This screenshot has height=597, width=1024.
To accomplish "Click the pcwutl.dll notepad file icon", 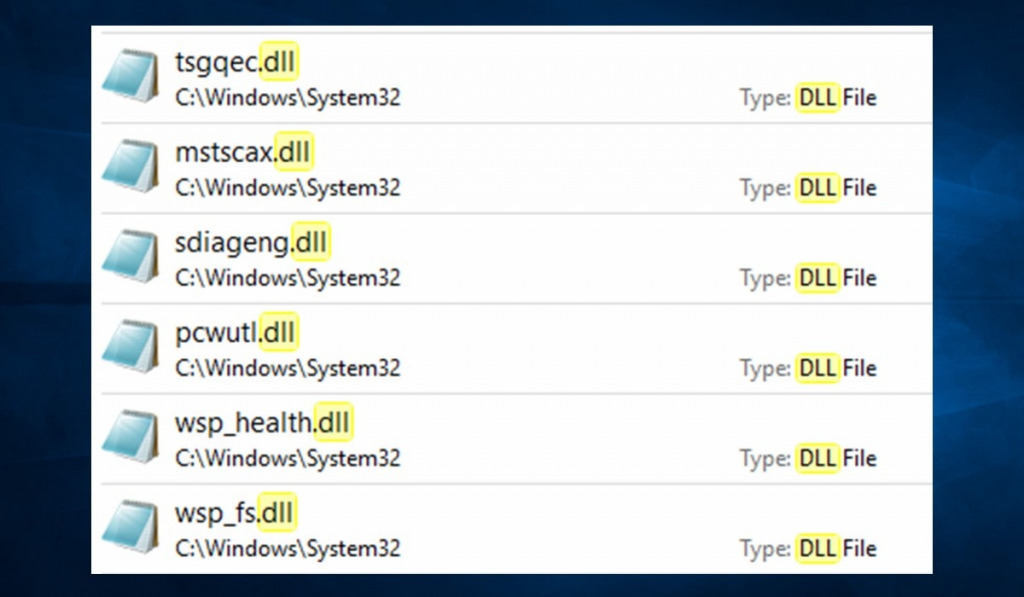I will (135, 345).
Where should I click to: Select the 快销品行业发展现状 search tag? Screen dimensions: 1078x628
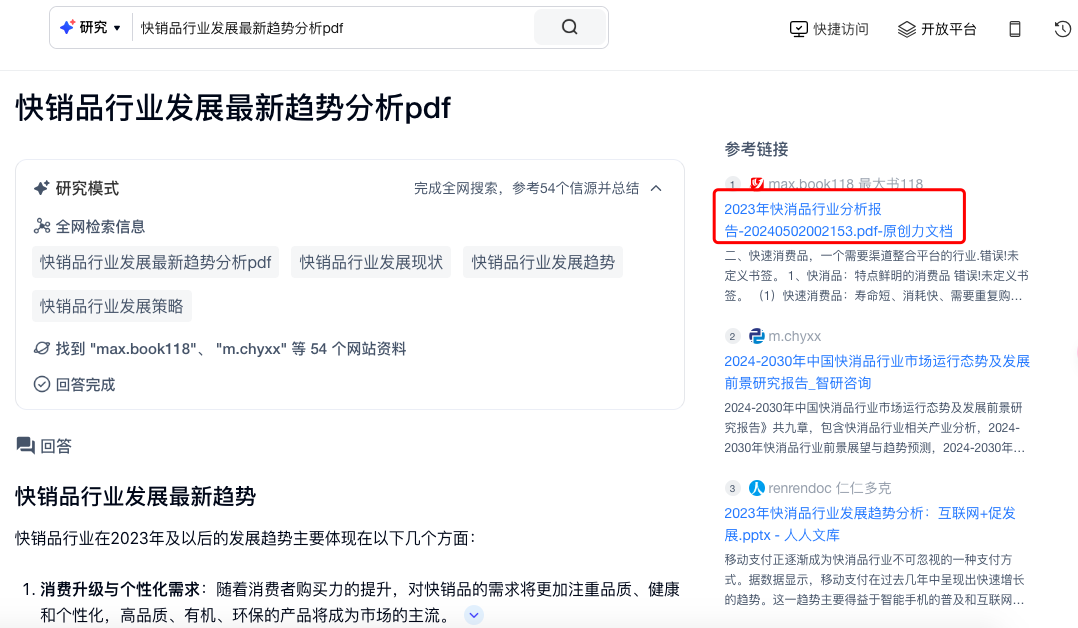tap(370, 262)
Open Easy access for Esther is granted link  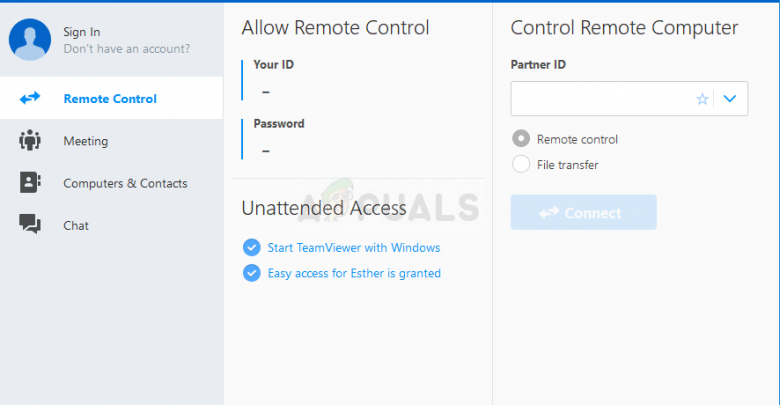(x=354, y=273)

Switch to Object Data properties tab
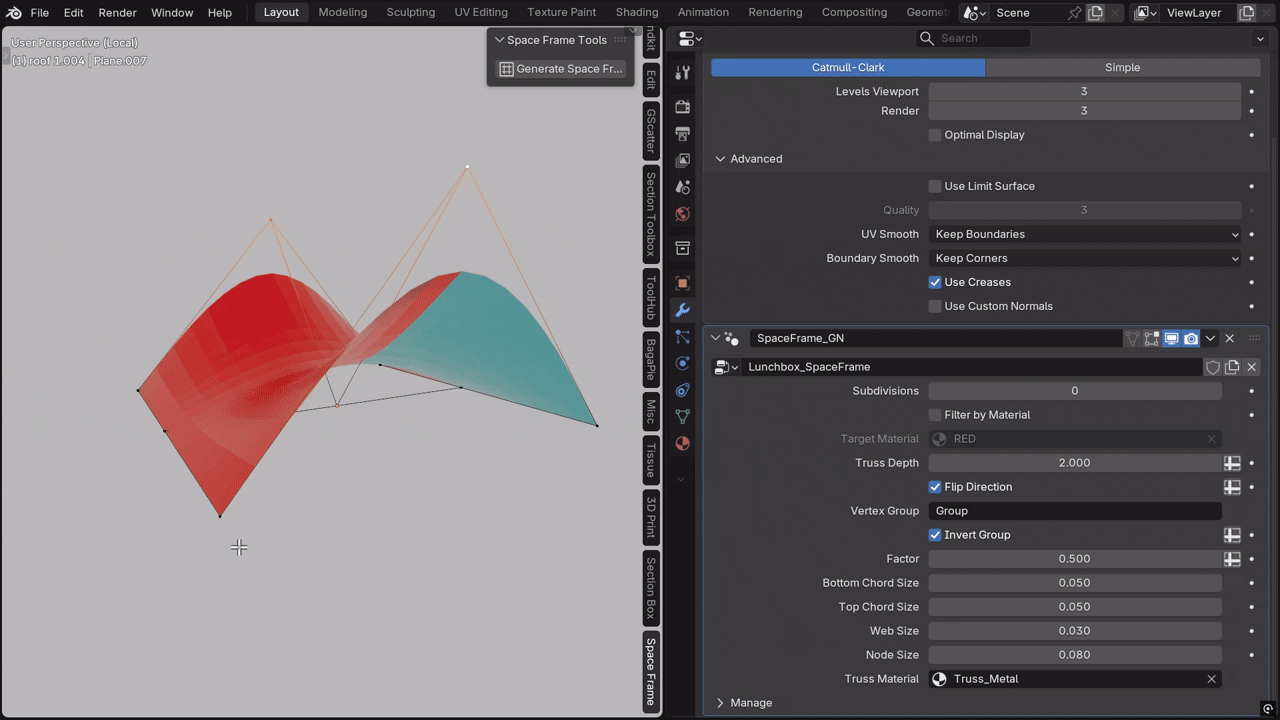(683, 416)
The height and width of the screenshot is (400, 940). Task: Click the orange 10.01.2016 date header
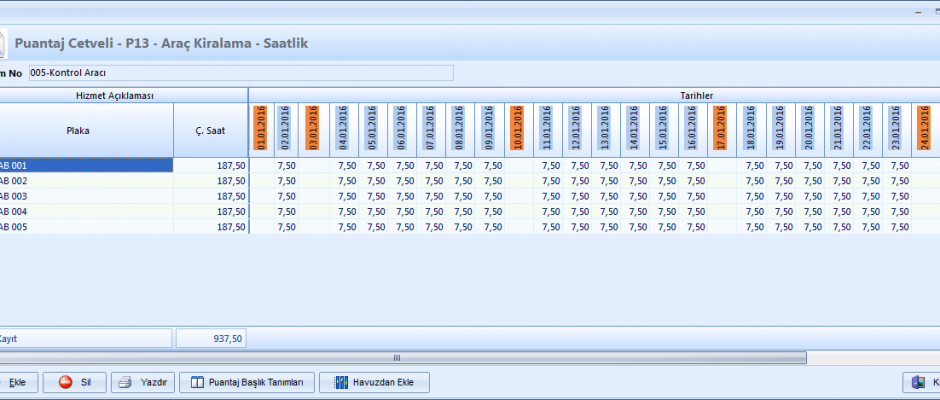pos(516,130)
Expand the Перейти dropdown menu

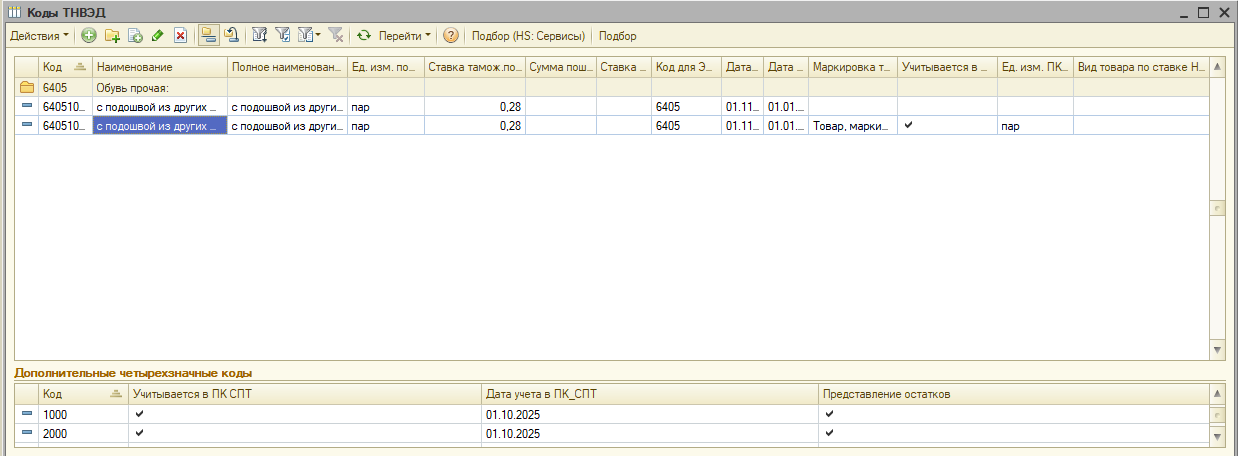coord(404,36)
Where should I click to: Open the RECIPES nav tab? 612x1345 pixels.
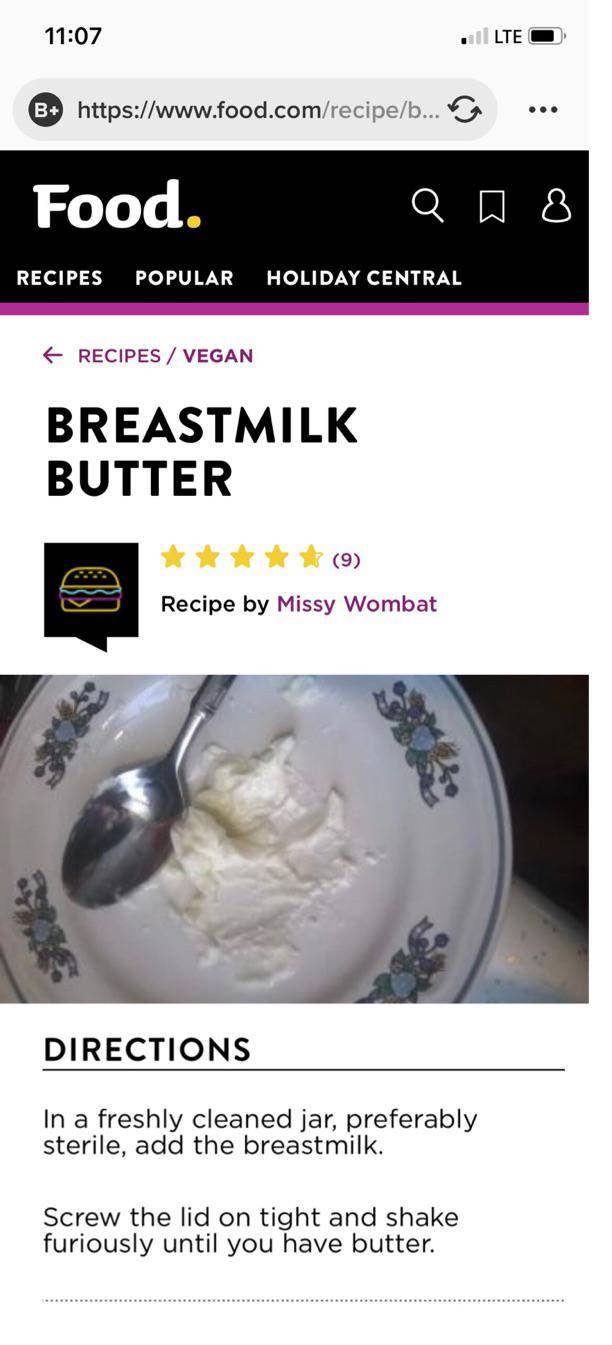pyautogui.click(x=60, y=278)
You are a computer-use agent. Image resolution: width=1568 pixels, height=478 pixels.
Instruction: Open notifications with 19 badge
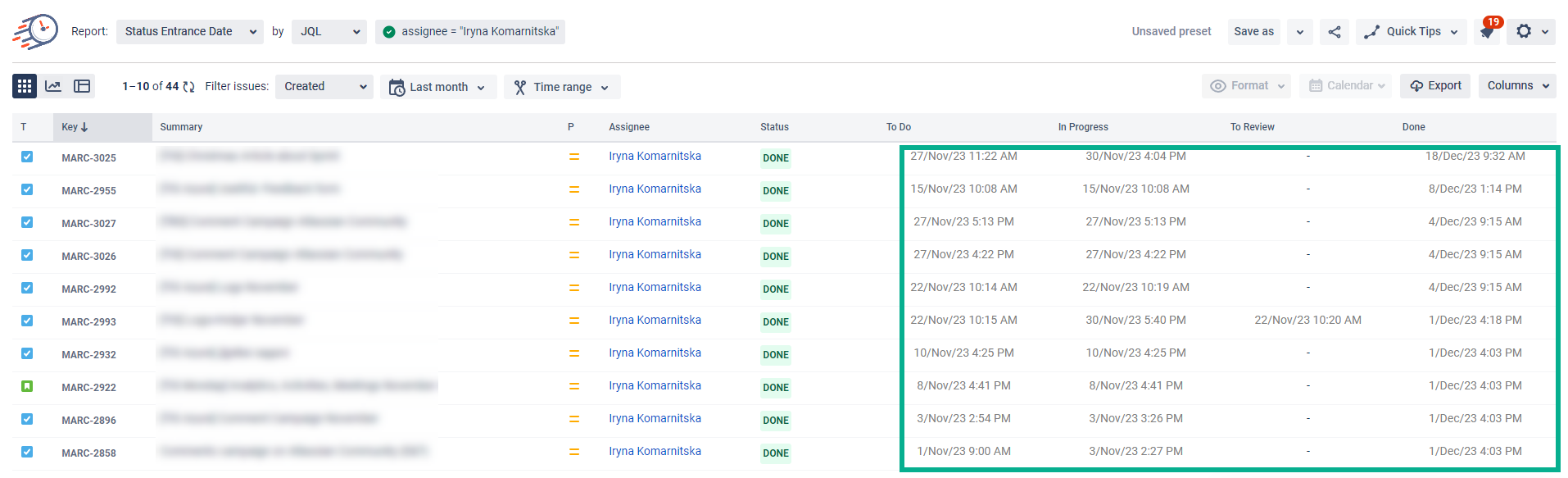point(1487,32)
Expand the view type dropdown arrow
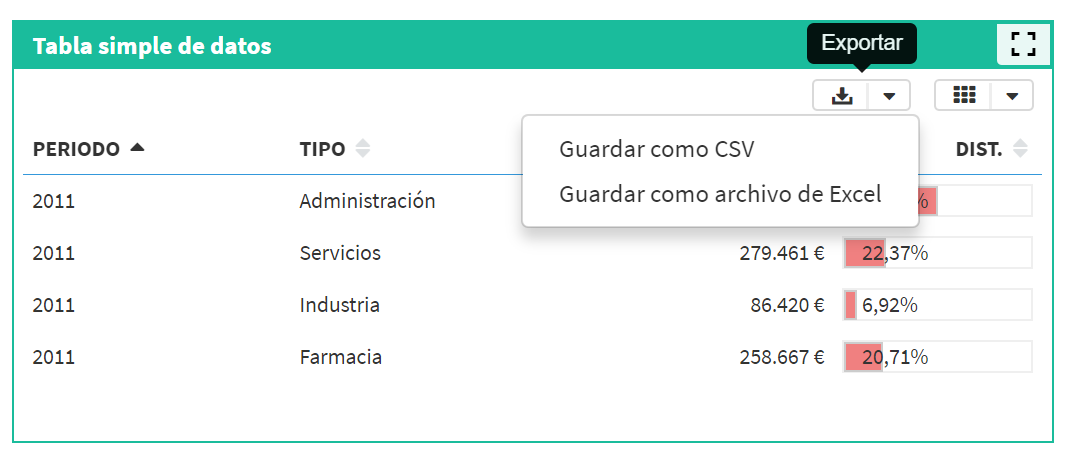Image resolution: width=1066 pixels, height=459 pixels. pyautogui.click(x=1012, y=96)
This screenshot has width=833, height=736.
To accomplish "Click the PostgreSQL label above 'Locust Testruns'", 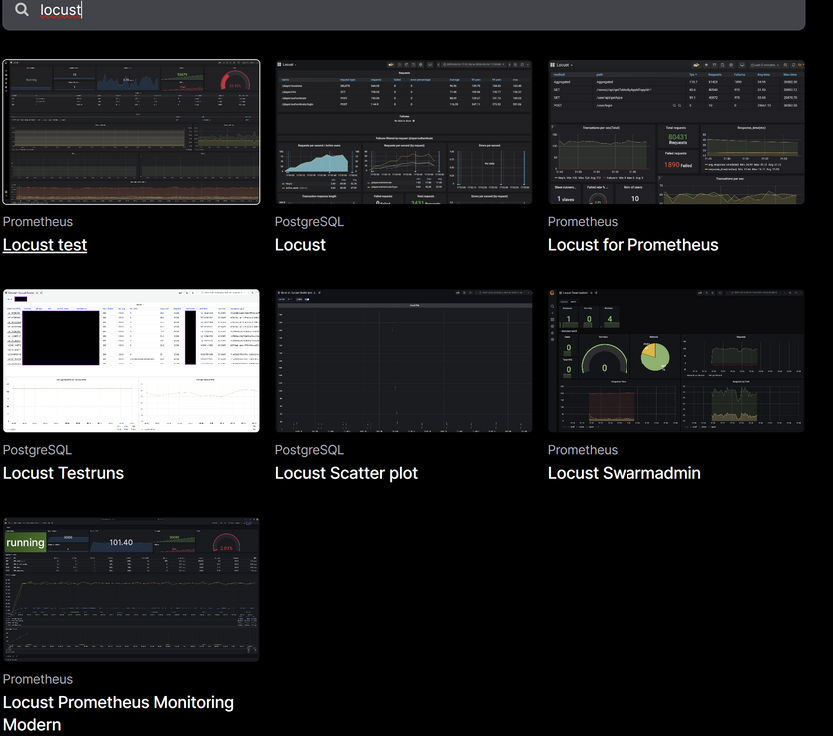I will 37,450.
####################
Find and copy each line of the listing above that holds the word "This".

• **Output**:
This screenshot has height=597, width=1024.
This screenshot has width=833, height=736.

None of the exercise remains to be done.